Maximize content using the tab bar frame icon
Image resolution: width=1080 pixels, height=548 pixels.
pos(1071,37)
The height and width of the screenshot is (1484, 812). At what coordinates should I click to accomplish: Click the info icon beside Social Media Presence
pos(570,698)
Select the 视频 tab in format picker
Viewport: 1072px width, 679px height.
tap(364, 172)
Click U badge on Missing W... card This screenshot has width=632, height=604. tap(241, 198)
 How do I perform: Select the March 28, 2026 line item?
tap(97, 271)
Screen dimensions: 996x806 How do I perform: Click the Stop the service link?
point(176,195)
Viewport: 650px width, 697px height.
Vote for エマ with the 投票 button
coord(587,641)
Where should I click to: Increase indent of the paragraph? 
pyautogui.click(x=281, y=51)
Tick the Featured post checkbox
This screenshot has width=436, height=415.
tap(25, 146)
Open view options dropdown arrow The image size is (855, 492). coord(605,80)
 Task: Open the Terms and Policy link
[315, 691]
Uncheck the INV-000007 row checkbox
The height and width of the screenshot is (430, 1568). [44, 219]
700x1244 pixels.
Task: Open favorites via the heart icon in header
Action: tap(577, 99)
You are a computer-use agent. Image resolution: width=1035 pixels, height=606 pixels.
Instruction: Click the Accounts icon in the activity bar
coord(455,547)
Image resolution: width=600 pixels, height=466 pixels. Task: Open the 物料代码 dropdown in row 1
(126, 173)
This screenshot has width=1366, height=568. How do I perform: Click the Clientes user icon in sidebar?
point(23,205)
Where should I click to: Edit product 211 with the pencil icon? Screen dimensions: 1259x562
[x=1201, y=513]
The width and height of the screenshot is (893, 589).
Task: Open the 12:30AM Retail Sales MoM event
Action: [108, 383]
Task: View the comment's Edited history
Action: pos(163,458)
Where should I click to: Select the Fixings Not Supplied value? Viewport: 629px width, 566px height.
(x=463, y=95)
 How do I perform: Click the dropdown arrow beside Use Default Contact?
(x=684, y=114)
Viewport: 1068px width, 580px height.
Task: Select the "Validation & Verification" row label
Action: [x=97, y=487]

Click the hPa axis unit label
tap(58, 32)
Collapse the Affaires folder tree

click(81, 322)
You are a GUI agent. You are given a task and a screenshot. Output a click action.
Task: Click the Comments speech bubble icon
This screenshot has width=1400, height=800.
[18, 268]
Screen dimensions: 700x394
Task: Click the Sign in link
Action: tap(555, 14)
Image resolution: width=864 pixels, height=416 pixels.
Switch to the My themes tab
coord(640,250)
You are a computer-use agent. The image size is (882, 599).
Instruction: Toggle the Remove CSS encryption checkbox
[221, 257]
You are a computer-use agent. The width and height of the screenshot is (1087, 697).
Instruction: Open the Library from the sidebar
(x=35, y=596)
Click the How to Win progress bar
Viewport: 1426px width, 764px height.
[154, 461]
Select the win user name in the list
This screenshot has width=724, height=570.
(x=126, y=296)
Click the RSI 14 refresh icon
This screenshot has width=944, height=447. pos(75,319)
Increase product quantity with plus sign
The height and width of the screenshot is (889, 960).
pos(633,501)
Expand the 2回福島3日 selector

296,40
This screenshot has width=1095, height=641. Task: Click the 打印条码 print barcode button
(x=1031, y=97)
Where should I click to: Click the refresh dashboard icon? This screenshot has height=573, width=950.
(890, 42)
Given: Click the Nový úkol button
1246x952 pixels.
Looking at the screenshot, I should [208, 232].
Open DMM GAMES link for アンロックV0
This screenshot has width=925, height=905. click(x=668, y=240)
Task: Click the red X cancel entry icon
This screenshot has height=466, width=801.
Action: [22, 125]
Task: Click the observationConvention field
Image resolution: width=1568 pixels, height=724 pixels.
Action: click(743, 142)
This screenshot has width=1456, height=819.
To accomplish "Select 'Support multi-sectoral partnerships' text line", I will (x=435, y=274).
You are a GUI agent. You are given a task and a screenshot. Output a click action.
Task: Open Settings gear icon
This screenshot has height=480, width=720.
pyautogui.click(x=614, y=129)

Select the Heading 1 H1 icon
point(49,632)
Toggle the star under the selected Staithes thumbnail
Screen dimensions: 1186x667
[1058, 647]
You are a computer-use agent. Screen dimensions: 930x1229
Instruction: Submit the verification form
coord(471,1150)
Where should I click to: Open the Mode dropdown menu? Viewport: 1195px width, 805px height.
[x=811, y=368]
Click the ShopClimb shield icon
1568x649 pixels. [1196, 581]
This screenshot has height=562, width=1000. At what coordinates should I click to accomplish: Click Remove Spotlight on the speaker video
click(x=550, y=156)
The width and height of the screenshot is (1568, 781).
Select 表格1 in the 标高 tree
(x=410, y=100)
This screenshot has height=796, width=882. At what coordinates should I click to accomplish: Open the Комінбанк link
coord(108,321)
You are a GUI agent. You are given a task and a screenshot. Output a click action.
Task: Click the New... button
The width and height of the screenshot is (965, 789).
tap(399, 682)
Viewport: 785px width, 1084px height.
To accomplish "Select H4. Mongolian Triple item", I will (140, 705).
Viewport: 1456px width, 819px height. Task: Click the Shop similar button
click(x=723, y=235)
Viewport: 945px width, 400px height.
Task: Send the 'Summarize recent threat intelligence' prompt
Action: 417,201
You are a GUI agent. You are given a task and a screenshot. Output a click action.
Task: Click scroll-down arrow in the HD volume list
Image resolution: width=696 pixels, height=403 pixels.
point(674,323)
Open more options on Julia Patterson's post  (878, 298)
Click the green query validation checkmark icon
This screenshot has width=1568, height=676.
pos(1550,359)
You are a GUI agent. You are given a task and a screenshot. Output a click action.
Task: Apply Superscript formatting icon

━━━━━━

In the listing, find all lines with the string "post" and copy them.

Tick the Featured post checkbox
Open more options on Julia Patterson's post  (878, 298)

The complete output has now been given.